Matrix Metalloproteinase-9 (MMP-9) as a Therapeutic Target: Insights into Molecular Pathways and Clinical Applications

by Marta Wolosowicz, Slawomir Prokopiuk and Tomasz W. Kaminski

Pharmaceutics 2025, 17(11), 1425; https://doi.org/10.3390/pharmaceutics17111425 - 4 Nov 2025

Abstract

Matrix metalloproteinase-9 (MMP-9) is a zinc-dependent endopeptidase that plays a central role in extracellular matrix (ECM) remodeling, angiogenesis, immune cell trafficking, and cytokine activation. Dysregulated MMP-9 activity has been implicated in the pathogenesis of diverse conditions, including atherosclerosis, aneurysm formation, chronic obstructive pulmonary [...] Read more.
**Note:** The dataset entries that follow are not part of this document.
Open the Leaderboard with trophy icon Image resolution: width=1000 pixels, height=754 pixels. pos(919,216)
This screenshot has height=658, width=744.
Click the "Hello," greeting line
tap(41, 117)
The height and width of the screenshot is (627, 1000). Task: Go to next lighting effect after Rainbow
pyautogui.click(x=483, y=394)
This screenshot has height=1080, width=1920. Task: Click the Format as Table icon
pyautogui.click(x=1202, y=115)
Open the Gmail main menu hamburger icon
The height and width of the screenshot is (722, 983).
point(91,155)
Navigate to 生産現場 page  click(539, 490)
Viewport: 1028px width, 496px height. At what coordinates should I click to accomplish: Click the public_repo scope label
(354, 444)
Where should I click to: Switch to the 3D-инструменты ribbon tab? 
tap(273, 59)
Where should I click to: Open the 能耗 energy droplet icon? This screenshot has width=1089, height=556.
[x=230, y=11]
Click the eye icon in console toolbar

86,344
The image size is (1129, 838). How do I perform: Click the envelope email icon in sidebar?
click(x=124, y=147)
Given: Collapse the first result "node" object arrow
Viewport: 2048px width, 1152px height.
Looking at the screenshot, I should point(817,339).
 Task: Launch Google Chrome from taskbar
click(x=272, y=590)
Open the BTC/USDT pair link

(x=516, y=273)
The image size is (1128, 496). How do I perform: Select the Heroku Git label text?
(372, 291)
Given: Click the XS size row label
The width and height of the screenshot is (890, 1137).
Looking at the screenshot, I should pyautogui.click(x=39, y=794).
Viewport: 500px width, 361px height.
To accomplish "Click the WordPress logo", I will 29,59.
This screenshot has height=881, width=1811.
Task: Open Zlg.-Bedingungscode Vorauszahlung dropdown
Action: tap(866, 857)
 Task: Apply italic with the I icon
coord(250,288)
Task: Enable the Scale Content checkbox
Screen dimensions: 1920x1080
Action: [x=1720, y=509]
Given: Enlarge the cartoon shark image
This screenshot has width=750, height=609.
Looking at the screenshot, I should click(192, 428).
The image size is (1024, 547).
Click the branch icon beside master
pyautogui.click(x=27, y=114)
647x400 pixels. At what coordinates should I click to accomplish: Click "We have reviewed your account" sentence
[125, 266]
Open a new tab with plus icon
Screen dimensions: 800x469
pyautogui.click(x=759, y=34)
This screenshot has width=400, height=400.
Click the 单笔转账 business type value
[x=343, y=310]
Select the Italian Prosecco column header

Matrix metalloproteinase-9 (MMP-9) is a zinc-dependent endopeptidase that plays a central role in extracellular matrix (ECM) remodeling, angiogenesis, immune cell trafficking, and cytokine activation. Dysregulated MMP-9 activity has been implicated in the pathogenesis of diverse conditions, including atherosclerosis, aneurysm formation, chronic obstructive pulmonary disease (COPD), asthma, neurodegeneration, and malignancy. Although broad-spectrum synthetic MMP inhibitors were initially developed as therapeutic agents, clinical trials failed due to lack of selectivity, poor tolerability, and impairment with physiological tissue repair. This outcome has shifted attention toward indirect pharmacological modulation of MMP-9 using drugs that are already approved for other indications. In this paper, we review the evidence supporting MMP-9 modulation by established therapeutics and adjunctive strategies. Cardiometabolic agents such as statins, angiotensin-converting enzyme (ACE) inhibitors, angiotensin II receptor blockers (ARBs), metformin, and pioglitazone reduce MMP-9 expression and enzymatic activity, contributing to vascular protection, improved insulin sensitivity, and attenuation of aneurysm progression. Anti-inflammatory and respiratory drugs, including glucocorticoids, phosphodiesterase-4 (PDE4) inhibitors, macrolide antibiotics, montelukast, and nonsteroidal anti-inflammatory drugs (NSAIDs), suppress MMP-9-driven airway inflammation and pathological tissue remodeling in asthma, COPD, and acute lung injury. Tetracycline derivatives, particularly sub-antimicrobial dose doxycycline, directly inhibit MMP-9 activity and are clinically validated in the treatment of periodontal disease and vascular remodeling. Hormone-related therapies such as rapamycin, estradiol, and tamoxifen exert tissue- and disease-specific effects on MMP-9 within endocrine and oncologic pathways. In parallel, nutritional interventions—most notably omega-3 polyunsaturated fatty acids and antioxidant vitamins—provide adjunctive strategies for mitigating MMP-9 activity in chronic inflammatory states. Taken together, these findings position MMP-9 as a modifiable and clinically relevant therapeutic target. The systematic integration of approved pharmacologic agents with lifestyle and nutritional interventions into disease-specific treatment paradigms may facilitate safer, context-specific modulation of MMP-9 activity and unveil novel opportunities for therapeutic repurposing. Full article

(This article belongs to the Section Drug Targeting and Design)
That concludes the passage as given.